The Saxons delighted in the perpetration of cruelties, and were themselves regardless of danger. They carried on their predatory warfare chiefly by sea; launching their vessels most cheerfully during the prevalence of the wildest storms, because they took it for granted that their intended victims would, at such moments, be least prepared to escape or to resist them. When the first of these bands arrived in England, they came under the guidance of two nobles, Hengist and Horsa, whom they had themselves elected as leaders in a piratical expedition; and whom they continued to obey, only because the war, in which they became engaged, lasted during the lifetime of those who began it.

Danes.

The religion of the Anglo-Saxons, as they imported it into Britain, was a wild and hideous polytheism, which demanded from its votaries, among other rites, the occasional offering up of human victims. Of some of their gods we retain a remembrance in the names which still attach to the days of the week. They worshipped the Sun, thence our Sunday; the Moon, thence our Monday; Tiw, thence Tuesday; Woden, thence Wednesday; Thurse, thence Thursday; Friga, thence Friday; and Saterne, whence Saturday.

About the year 800, the Danes, a nation of sea rovers and robbers, began to infest England. This country had been divided into seven kingdoms, called the Saxon Heptarchy; but these had been condensed into three, and at last the whole Saxon portion of the nation became subject to one king, for the first time. This king was Egbert. He died in 836, and the sceptre passing into feeble hands, the country was exposed to the incursions of the people whom we have mentioned above.

The Danes came from Norway, Sweden, and Denmark, and in many respects resembled the Saxons. They were pirates by profession, who took to themselves the appellation of Sea-kings; and Europe has never produced a race of men more stained with the crimes of treachery and cruelty. Not content, like the generality of savage warriors, to slay, without remorse, all by whom they were opposed in battle, the Sea-kings appeared to delight in the infliction of unnecessary torture; razing to the ground every town of which they obtained possession, and slaughtering men, women, and children indiscriminately upon its ruins.

Normans.

It would lead us beyond our present limits to detail all the struggles with these invaders of Britain.
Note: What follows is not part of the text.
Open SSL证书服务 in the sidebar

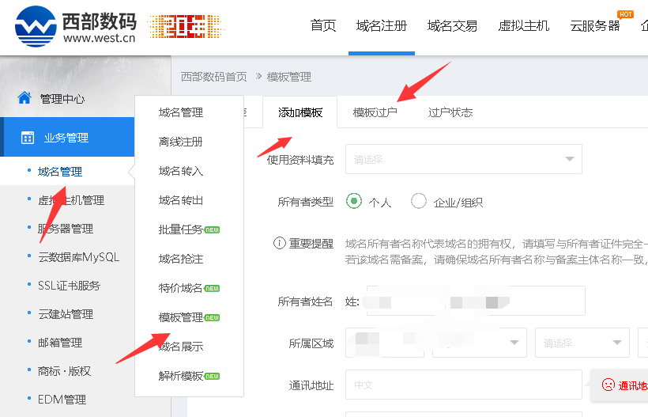(69, 286)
It is sufficient to say that they continued for many years, and spread desolation over the country. The wars occasioned by the Danes were replete with suffering, cruelty, and crime. They were finally checked, and many who had settled in the country were driven away; but others became mingled with the inhabitants, and made another ingredient in the compound of British blood and bone.

The last introduction of foreign people into Britain took place in 1066, when William, Duke of Normandy in France, came with an army, and triumphed over king Harold in the battle of Hastings, and established himself and his family on the throne. Many French people came over with William and settled in the country. The French language became the language of the court and the laws, and French customs were largely introduced among the people.